Some years ago, Kay Rogers wrote an article in the Pyr News and Notes entitled "A Dysplastic Dog Can Lead a Happy Life." In it, she told about using an exercise, developed at Guide Dogs for the Blind, to restore a dysplastic dog to useful service. I read it, murmured "How interesting," and promptly shoved it to the back of my mind. In 1970, I had occasion to look it up.
My oldest son, Randy, had long looked forward to a Pyr pup of his own. When on his twelfth birthday he was given a cuddly ball of fluff, it was hard to say who was more excited, the boy or the dog. From that day on, the two were rarely separated. They slept together, ate together (yes, we had trouble keeping boy at the table and dog on the floor), played together, worked together, did everything except to go school together. The pup could hardly wait for the school bus to come in the afternoon; the boy could hardly wait to finish his chores so the two of them could go for a long walk through the fields.

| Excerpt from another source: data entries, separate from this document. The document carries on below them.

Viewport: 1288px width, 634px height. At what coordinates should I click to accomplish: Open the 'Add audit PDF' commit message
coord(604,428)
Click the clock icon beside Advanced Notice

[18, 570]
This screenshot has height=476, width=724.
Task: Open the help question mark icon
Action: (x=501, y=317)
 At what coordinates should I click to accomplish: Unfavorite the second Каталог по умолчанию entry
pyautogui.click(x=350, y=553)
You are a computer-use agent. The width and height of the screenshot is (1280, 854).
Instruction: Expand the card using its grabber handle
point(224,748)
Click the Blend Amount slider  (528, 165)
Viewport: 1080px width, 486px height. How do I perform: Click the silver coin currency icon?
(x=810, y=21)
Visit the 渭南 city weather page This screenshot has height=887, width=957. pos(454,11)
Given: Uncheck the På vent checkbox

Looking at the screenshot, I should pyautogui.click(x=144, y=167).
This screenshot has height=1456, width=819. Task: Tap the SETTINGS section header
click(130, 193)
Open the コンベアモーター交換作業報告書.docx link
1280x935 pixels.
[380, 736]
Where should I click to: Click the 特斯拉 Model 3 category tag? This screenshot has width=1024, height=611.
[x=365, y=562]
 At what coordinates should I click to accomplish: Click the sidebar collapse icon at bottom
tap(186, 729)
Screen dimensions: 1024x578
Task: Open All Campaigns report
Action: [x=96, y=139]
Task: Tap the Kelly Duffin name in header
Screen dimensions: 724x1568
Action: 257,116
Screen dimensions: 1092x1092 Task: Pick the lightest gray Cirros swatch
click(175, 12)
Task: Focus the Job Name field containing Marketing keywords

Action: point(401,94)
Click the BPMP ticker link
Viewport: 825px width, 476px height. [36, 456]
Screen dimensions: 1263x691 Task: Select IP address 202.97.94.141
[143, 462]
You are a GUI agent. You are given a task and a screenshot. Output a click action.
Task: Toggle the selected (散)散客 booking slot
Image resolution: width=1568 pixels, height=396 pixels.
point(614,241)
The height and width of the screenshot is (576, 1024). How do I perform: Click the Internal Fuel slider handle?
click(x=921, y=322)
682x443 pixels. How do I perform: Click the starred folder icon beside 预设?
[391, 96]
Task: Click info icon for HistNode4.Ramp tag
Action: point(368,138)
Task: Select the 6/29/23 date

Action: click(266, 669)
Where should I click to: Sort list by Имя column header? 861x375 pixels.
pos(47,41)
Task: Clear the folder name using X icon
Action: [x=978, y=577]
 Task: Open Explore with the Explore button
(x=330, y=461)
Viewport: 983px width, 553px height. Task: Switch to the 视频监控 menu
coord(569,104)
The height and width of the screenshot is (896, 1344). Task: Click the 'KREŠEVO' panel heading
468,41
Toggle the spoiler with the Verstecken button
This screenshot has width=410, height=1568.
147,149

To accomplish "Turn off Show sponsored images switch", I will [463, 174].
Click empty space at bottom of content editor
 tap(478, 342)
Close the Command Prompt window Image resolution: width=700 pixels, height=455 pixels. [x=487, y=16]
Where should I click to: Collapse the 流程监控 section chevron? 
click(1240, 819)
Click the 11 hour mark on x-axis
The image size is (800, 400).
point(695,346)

We routinely x-rayed our pups at six months of age, so it was with little trepidation that we x-rayed Randy's dog - just routine. Imagine our shock when we heard the verdict: the pup had been born without hip sockets!! They hadn't worn away - they just were never there. "Impossible", we said, "he moves perfectly well!" "Sorry", said the vet; "here's the proof." The recommendation was grim: immediate surgery or euthanasia. Prognosis: very poor. The pup, said the vet, was doomed to the short, painful life of a cripple. But he reckoned without the love of a boy for his dog.
Randy knows what handicaps are; he knows they must be fought, not given in to. So it was not in his nature to give in to the grim prognosis. If it was within his power to help, his pup would live. And so began a year-long battle.
At six months, the pup moved as though he hurt everywhere. He lay down to eat; sat in preference to standing, walked in preference to running, bounded with hind legs together instead of trotting. So Randy began the Pfaffenberger exercises.
Putting the choke collar high behind his pup's ears, holding his head erect, they walked quickly the length of our country road (about one-tenth of a mile) the first two days. The next two days saw the distance doubled; the days after that, trebled, and so on. In addition, hills were found to climb; plowed fields were run; creeks were swum and carts were pulled. But, every day, chain behind the ears, head high, gait the measured distance. In a little while they were travelling two miles a day. It rained, and they trotted down the road. Summer came and they ran the plowed fields. Fall found them on long hikes. Chain behind the ears, head high, trot.
We had been told that surgery was inevitable and Randy could not stand the thought of his friend in pain. Still, there was the fact that the dog could no longer be confined inside a six-foot fence. When he wanted out, he went over the top. And although the boy was now quite tall, the dog still wanted to look him in the eye, so spent a great deal of time on his hind legs.
At 18 months, we re-x-rayed. The heads of the femurs had smoothed out. They had worn false sockets in soft tissue, smoothing out the rough spots in the bone. No more grating of bone against bone and no arthritis had developed. The hips weren't normal, to be sure, but they were functional. Randy and his pup had won their battle. No surgery, no euthanasia. Just a boy and his dog, running through the fields.
Why does this exercise work? A dog is so built that his center of gravity is well forward. That is, if you were to suspend his body at a point where he was perfectly balanced, fore and aft, you would put your balance point just behind the shoulder in most dogs. As the dog lowers his head, he throws his center of gravity forward, putting more weight on the forequarters, freeing his hindquarters for drive necessary for either speed or power.
According to some authorities, 60 to 70% of a dog's weight is normally on the forequarters. If the head is raised, throwing the center of gravity (and therefore the weight) toward the rear, as much as 50% of the weight is thrown on the hindquarters. This forces the pelvic muscles to carry more load and causes them to build themselves up. As the muscles are used and increase in mass, they themselves take more of the load of supporting the dog. The wearing of the femur against the acetabulum is similar to seating a bearing. Eventually bearing and seat match each other without causing further wear. If there is pain in the early stages of exercise, this can be minimized by buffered aspirin.
Will this work with a dog who has already developed arthritis? I don't know. Perhaps for these, surgery is in order. That is up to you and your vet. But it is one argument in favor of early x-raying. If caught at an early age, dysplasia need never mean pain to your dog. Whether you elect exercise or surgery, a dysplastic dog can live a normal and relatively pain-free life (though never bred.). Kay Rogers proved it; she took a dysplastic dog to her Championship. Randy proved it: his dog is a champion in his eyes. Isn't that where it really counts?
Kitty Carpadus -1971
NOTE: Since I wrote this more than 25 years ago, I have seen dozens of dogs brought to a pain-free, functional life with this exercise. The ideal speed is a fast walk for the human, a slow trot for the dog. Great exercise for both dog and human.